**PROBLEM TO SOLVE**
Reproduce each line of the material precisely.

**EXCERPTED DATA**
──────

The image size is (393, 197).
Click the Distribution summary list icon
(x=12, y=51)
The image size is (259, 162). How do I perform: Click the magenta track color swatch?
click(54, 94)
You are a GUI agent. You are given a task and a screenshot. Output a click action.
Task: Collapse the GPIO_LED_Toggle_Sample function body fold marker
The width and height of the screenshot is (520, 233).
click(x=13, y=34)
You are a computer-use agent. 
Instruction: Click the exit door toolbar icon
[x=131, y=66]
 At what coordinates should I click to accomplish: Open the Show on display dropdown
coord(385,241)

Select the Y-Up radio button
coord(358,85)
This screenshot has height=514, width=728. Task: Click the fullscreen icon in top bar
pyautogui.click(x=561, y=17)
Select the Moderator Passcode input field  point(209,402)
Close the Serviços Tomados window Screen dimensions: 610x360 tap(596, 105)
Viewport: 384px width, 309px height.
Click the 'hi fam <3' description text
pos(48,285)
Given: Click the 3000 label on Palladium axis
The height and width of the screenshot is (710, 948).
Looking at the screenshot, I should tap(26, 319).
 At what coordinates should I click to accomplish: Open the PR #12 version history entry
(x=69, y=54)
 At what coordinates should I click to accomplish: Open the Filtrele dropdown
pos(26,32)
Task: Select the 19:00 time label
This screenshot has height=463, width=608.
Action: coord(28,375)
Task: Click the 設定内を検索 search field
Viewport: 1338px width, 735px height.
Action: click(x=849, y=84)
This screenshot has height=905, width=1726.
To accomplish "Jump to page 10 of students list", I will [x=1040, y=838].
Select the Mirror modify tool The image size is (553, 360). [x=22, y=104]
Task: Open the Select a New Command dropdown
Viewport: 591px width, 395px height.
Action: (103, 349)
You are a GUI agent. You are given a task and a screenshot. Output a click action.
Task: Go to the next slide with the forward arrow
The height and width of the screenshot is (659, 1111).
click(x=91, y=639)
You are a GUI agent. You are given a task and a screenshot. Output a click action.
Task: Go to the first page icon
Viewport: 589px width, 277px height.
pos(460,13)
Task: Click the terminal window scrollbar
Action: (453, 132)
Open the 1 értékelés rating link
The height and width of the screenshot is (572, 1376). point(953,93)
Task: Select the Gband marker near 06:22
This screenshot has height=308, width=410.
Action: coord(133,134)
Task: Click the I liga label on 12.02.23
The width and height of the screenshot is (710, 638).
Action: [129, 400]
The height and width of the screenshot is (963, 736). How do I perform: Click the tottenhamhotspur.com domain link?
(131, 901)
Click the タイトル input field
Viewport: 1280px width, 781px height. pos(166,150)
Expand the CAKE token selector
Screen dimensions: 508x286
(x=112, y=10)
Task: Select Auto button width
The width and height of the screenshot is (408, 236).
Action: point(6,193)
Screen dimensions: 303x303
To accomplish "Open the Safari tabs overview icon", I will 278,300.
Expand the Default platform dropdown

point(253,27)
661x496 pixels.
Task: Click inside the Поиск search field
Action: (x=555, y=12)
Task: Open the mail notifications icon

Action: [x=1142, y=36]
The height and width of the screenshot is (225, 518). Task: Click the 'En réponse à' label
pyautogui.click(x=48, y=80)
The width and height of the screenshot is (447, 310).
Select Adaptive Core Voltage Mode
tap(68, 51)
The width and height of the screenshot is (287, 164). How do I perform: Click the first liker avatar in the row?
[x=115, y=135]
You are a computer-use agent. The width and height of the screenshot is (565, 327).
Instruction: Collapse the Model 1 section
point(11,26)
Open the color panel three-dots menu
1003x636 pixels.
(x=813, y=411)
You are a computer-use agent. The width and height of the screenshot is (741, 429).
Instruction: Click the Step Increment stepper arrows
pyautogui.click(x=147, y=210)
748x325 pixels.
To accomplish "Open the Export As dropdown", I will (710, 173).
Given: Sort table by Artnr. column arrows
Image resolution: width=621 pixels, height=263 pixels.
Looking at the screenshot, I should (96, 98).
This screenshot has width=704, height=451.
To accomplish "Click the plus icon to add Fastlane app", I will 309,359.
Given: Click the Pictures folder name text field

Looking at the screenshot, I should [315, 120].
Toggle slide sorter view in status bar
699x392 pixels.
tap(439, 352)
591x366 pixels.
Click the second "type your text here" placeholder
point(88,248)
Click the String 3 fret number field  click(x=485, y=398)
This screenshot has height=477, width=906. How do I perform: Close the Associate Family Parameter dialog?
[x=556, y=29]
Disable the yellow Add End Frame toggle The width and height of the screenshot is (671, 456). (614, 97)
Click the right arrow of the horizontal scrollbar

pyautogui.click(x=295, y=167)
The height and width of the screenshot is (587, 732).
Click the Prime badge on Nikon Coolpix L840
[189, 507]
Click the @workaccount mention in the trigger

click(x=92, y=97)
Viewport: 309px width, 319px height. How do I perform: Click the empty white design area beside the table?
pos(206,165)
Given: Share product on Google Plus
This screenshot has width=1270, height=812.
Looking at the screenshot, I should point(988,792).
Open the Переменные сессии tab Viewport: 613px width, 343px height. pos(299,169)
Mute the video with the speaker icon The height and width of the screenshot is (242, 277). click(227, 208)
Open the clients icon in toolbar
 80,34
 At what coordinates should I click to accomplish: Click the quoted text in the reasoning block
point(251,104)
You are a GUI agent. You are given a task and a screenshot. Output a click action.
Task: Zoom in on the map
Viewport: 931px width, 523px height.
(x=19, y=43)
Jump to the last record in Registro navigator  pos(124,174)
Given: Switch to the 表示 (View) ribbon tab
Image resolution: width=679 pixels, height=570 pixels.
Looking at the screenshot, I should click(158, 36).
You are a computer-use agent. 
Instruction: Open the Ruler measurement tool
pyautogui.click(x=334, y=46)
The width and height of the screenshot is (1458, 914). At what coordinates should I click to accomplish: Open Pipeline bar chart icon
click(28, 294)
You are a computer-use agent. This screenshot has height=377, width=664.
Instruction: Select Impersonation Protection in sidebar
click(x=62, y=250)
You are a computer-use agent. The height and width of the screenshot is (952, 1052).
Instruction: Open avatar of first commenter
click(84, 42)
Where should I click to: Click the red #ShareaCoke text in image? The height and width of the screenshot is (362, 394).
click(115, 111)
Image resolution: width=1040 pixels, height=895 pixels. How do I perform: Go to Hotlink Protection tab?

──────

**OUTPUT BELOW**
The image size is (393, 197).
Click the Distribution summary list icon
(x=12, y=51)
The image size is (259, 162). How do I perform: Click the magenta track color swatch?
click(54, 94)
You are a GUI agent. You are given a task and a screenshot. Output a click action.
Task: Collapse the GPIO_LED_Toggle_Sample function body fold marker
The width and height of the screenshot is (520, 233).
click(x=13, y=34)
You are a computer-use agent. 
Instruction: Click the exit door toolbar icon
[x=131, y=66]
 At what coordinates should I click to accomplish: Open the Show on display dropdown
coord(385,241)

Select the Y-Up radio button
coord(358,85)
This screenshot has height=514, width=728. Task: Click the fullscreen icon in top bar
pyautogui.click(x=561, y=17)
Select the Moderator Passcode input field  point(209,402)
Close the Serviços Tomados window Screen dimensions: 610x360 tap(596, 105)
Viewport: 384px width, 309px height.
Click the 'hi fam <3' description text
pos(48,285)
Given: Click the 3000 label on Palladium axis
The height and width of the screenshot is (710, 948).
Looking at the screenshot, I should tap(26, 319).
 At what coordinates should I click to accomplish: Open the PR #12 version history entry
(x=69, y=54)
 At what coordinates should I click to accomplish: Open the Filtrele dropdown
pos(26,32)
Task: Select the 19:00 time label
This screenshot has height=463, width=608.
Action: coord(28,375)
Task: Click the 設定内を検索 search field
Viewport: 1338px width, 735px height.
Action: click(x=849, y=84)
This screenshot has height=905, width=1726.
To accomplish "Jump to page 10 of students list", I will [x=1040, y=838].
Select the Mirror modify tool The image size is (553, 360). [x=22, y=104]
Task: Open the Select a New Command dropdown
Viewport: 591px width, 395px height.
Action: (103, 349)
You are a GUI agent. You are given a task and a screenshot. Output a click action.
Task: Go to the next slide with the forward arrow
The height and width of the screenshot is (659, 1111).
click(x=91, y=639)
You are a GUI agent. You are given a task and a screenshot. Output a click action.
Task: Go to the first page icon
Viewport: 589px width, 277px height.
pos(460,13)
Task: Click the terminal window scrollbar
Action: (453, 132)
Open the 1 értékelés rating link
The height and width of the screenshot is (572, 1376). point(953,93)
Task: Select the Gband marker near 06:22
This screenshot has height=308, width=410.
Action: coord(133,134)
Task: Click the I liga label on 12.02.23
The width and height of the screenshot is (710, 638).
Action: [129, 400]
The height and width of the screenshot is (963, 736). How do I perform: Click the tottenhamhotspur.com domain link?
(131, 901)
Click the タイトル input field
Viewport: 1280px width, 781px height. pos(166,150)
Expand the CAKE token selector
Screen dimensions: 508x286
(x=112, y=10)
Task: Select Auto button width
The width and height of the screenshot is (408, 236).
Action: point(6,193)
Screen dimensions: 303x303
To accomplish "Open the Safari tabs overview icon", I will 278,300.
Expand the Default platform dropdown

point(253,27)
661x496 pixels.
Task: Click inside the Поиск search field
Action: (x=555, y=12)
Task: Open the mail notifications icon

Action: [x=1142, y=36]
The height and width of the screenshot is (225, 518). Task: Click the 'En réponse à' label
pyautogui.click(x=48, y=80)
The width and height of the screenshot is (447, 310).
Select Adaptive Core Voltage Mode
tap(68, 51)
The width and height of the screenshot is (287, 164). How do I perform: Click the first liker avatar in the row?
[x=115, y=135]
You are a computer-use agent. The width and height of the screenshot is (565, 327).
Instruction: Collapse the Model 1 section
point(11,26)
Open the color panel three-dots menu
1003x636 pixels.
(x=813, y=411)
You are a computer-use agent. The width and height of the screenshot is (741, 429).
Instruction: Click the Step Increment stepper arrows
pyautogui.click(x=147, y=210)
748x325 pixels.
To accomplish "Open the Export As dropdown", I will (710, 173).
Given: Sort table by Artnr. column arrows
Image resolution: width=621 pixels, height=263 pixels.
Looking at the screenshot, I should (96, 98).
This screenshot has width=704, height=451.
To accomplish "Click the plus icon to add Fastlane app", I will 309,359.
Given: Click the Pictures folder name text field

Looking at the screenshot, I should [315, 120].
Toggle slide sorter view in status bar
699x392 pixels.
tap(439, 352)
591x366 pixels.
Click the second "type your text here" placeholder
point(88,248)
Click the String 3 fret number field  click(x=485, y=398)
This screenshot has height=477, width=906. How do I perform: Close the Associate Family Parameter dialog?
[x=556, y=29]
Disable the yellow Add End Frame toggle The width and height of the screenshot is (671, 456). (614, 97)
Click the right arrow of the horizontal scrollbar

pyautogui.click(x=295, y=167)
The height and width of the screenshot is (587, 732).
Click the Prime badge on Nikon Coolpix L840
[189, 507]
Click the @workaccount mention in the trigger

click(x=92, y=97)
Viewport: 309px width, 319px height. How do I perform: Click the empty white design area beside the table?
pos(206,165)
Given: Share product on Google Plus
This screenshot has width=1270, height=812.
Looking at the screenshot, I should point(988,792).
Open the Переменные сессии tab Viewport: 613px width, 343px height. pos(299,169)
Mute the video with the speaker icon The height and width of the screenshot is (242, 277). click(227, 208)
Open the clients icon in toolbar
 80,34
 At what coordinates should I click to accomplish: Click the quoted text in the reasoning block
point(251,104)
You are a GUI agent. You are given a task and a screenshot. Output a click action.
Task: Zoom in on the map
Viewport: 931px width, 523px height.
(x=19, y=43)
Jump to the last record in Registro navigator  pos(124,174)
Given: Switch to the 表示 (View) ribbon tab
Image resolution: width=679 pixels, height=570 pixels.
Looking at the screenshot, I should click(158, 36).
You are a computer-use agent. 
Instruction: Open the Ruler measurement tool
pyautogui.click(x=334, y=46)
The width and height of the screenshot is (1458, 914). At what coordinates should I click to accomplish: Open Pipeline bar chart icon
click(28, 294)
You are a computer-use agent. This screenshot has height=377, width=664.
Instruction: Select Impersonation Protection in sidebar
click(x=62, y=250)
You are a computer-use agent. The height and width of the screenshot is (952, 1052).
Instruction: Open avatar of first commenter
click(84, 42)
Where should I click to: Click the red #ShareaCoke text in image? The height and width of the screenshot is (362, 394).
click(115, 111)
Image resolution: width=1040 pixels, height=895 pixels. How do I perform: Go to Hotlink Protection tab?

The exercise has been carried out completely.